ディズニーの実写版「リトル・マーメイド」みてきました! カットされたシーンや細かな設定変更はあれど、ストーリーの流れはアニメ版とほぼ変わらず、すばらしい!残念ながらセバスチャンがお城のコックと台所で戦うシーンはありませんでしたが、全体的には大満足です。 歌唱シーンは実在生物を躍らせているので少し不気味でしたが。字幕版で聴いてもアリエルの歌声はアニメ版(日本語吹き替え版)とほぼ変わらず、ちがう言語で聴いているのを忘れるほど。アリエルが秘密の洞窟で歌うシーンで初めて、本作のアリエルを「アリエルだ!」と感じられました。実写版のキャラクターはどれも静止しているとコレジャナイ感がありますが、動いて話してくれると、ちゃんと「あのキャラだ」と思えます。

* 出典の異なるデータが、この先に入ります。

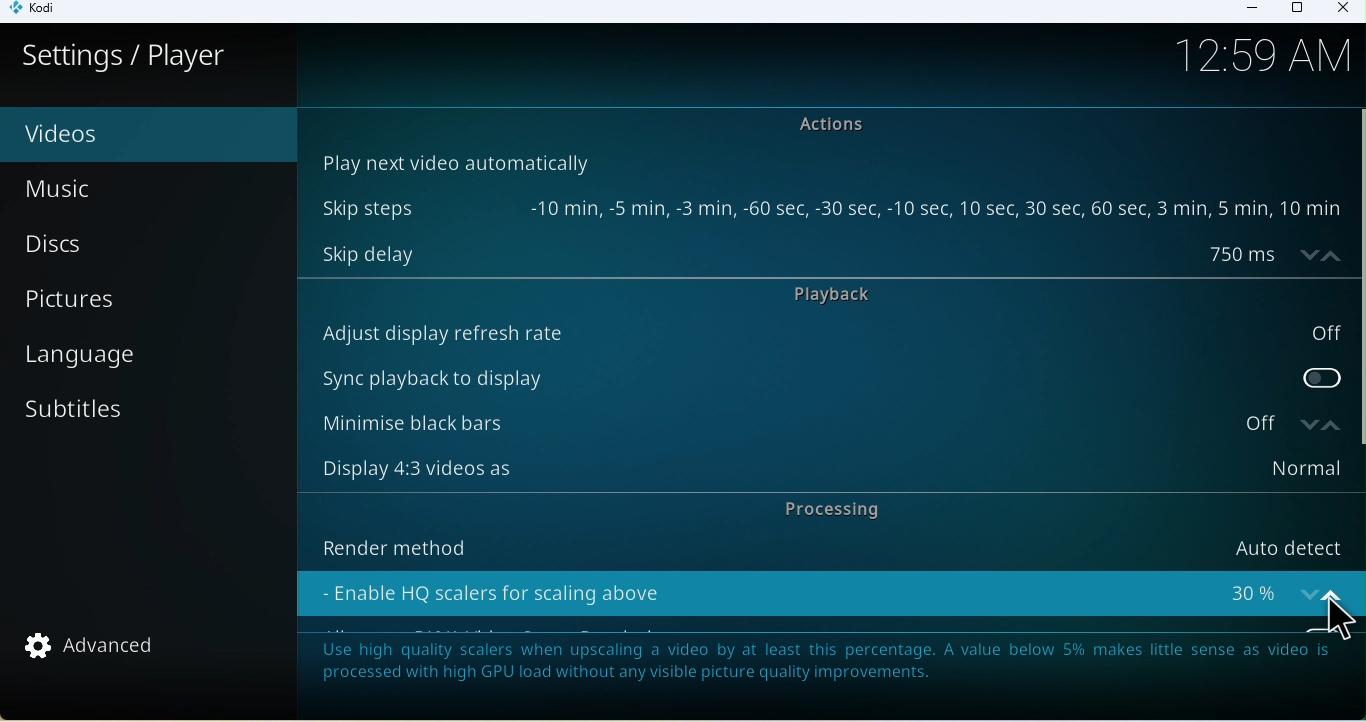 This screenshot has height=722, width=1366. I want to click on vertical scroll bar, so click(1357, 277).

本作は背景の海も実写風なので画面が全体的に薄暗く、アースラ様のお美しい触手のクネリ具合がよく見えないという弊害はありますが、映画館は暗いので臨場感があり、これはこれで良い。アニメ版よりも画面が暗くなってアースラ様の姿がよく見えないことは制作陣も承知のようで、いくつか工夫がされています。アースラ様の顔まわりに光るパーツをつけることでバストアップ場面を華やかにしたり、黒い触手の裏側を青白く光らせて動きを強調したりして、アースラ様の動きを見えやすくしてくださったのです。おまけに、アースラ様が棲家で探し物をするシーンでは、上半身にある腕とは別に触手(足)が勝手に戸棚を開けてビンをつかみ、ご本人の眼前に差し出します。どうやらこの黒い触手は、アースラ(脳)の指示がなくても動けるようです。おそらくこれは実在する蛸の性質を参考にした演出でしょう。実在する蛸は脳を経由することなく足と足が互いに情報交換し、脳に頼らず自律的に動けるようです。吸盤が青白く光るのは映画的な演出ですが、この足の自律的な動きによって蛸型人魚の生態の演出が現実味を増している。この点は特にグッジョブ! アースラ様推しからすれば、この探し物シーンだけでも十分に観る価値のある映画です。アースラ様の演出だけでもこの調子なのですから、他も推して知るべし。蟹のセバスチャンは音楽家ではなくトリトン王の執事という設定ですが音楽センスは抜群で惜しみなく歌ってくれるうえに、地上では歩くたびに固そうな足音がして甲殻類らしさを発揮。トリトン王は実写で半裸なのはマズいのかして貝でできた鎧を着ていますが、女性人魚の胸元はブラジャーではなく鱗で覆われており、防具はともかく衣類を着る文化はなさそうなデザインになっています。これもまたグッジョブ! アリエルにとっては靴どころか服を着ること自体が初めての経験であり、だからこそ、あの青いドレスが特別なのですね。初めてもらったドレスを着て裸足で城に戻る。アリエルにとってはこれが人間らしさと自分らしさの適度なバランスなのかも。エリック王子と地上で暮らす決意をすれど、自分らしさは忘れない。美しいドレスは着るけれど、窮屈な靴は履かず、自分らしく歩く。犬のマックスとともに現れたアリエルのあの姿を見ただけで、アリエルの決意がわかる。思えばニクい演出ですよね。トリトン王の魔法なら人間の足だけではなく靴まで用意できたのでは? それなのにアリエルが靴を履いていないのは、やはり決意の表れなのではないでしょうか。この点はアニメ版では気づきませんでした。本作ではアースラがアリエルのおばを名乗ったり、アリエルの母(王妃?)は人間に殺されたという話があったりします。こうすることで、アースラが権力に執着するのはアースラも王族の血筋だからだとわかったり、トリトン王が人間を敵視する理由が理解できたりする。本人たちの事情を深掘りすることで、より人情味が増しているのも良いところ。いやあ、久しぶりに良いものを観ました。本作は幼少期にアニメ版を観ていた人にこそオススメしたい。自分の視点の変化や、キャラクターや演出への理解度が上がっていることがわかり、観客としての成長が実感できます。これを機に食わず嫌いしてた他の実写版も観てみようかな。
以上、実写版「リトル・マーメイド」みたら、ストーリーそのままで素晴らしかった件をお送りいたしました。
追記:映画のパンフレットに加えて、例のポケモンTシャツもちゃんと買えました! 我ながら良き一日でした。幸せだなあ。
追記2:この記事の公開後に読者様が増えました! 登録ありがとうございます。アニメやディズニーの専門ブログではありませんが、ヴィラン派であることには変わりないと思うのでこれからもよろしくお願いいたします。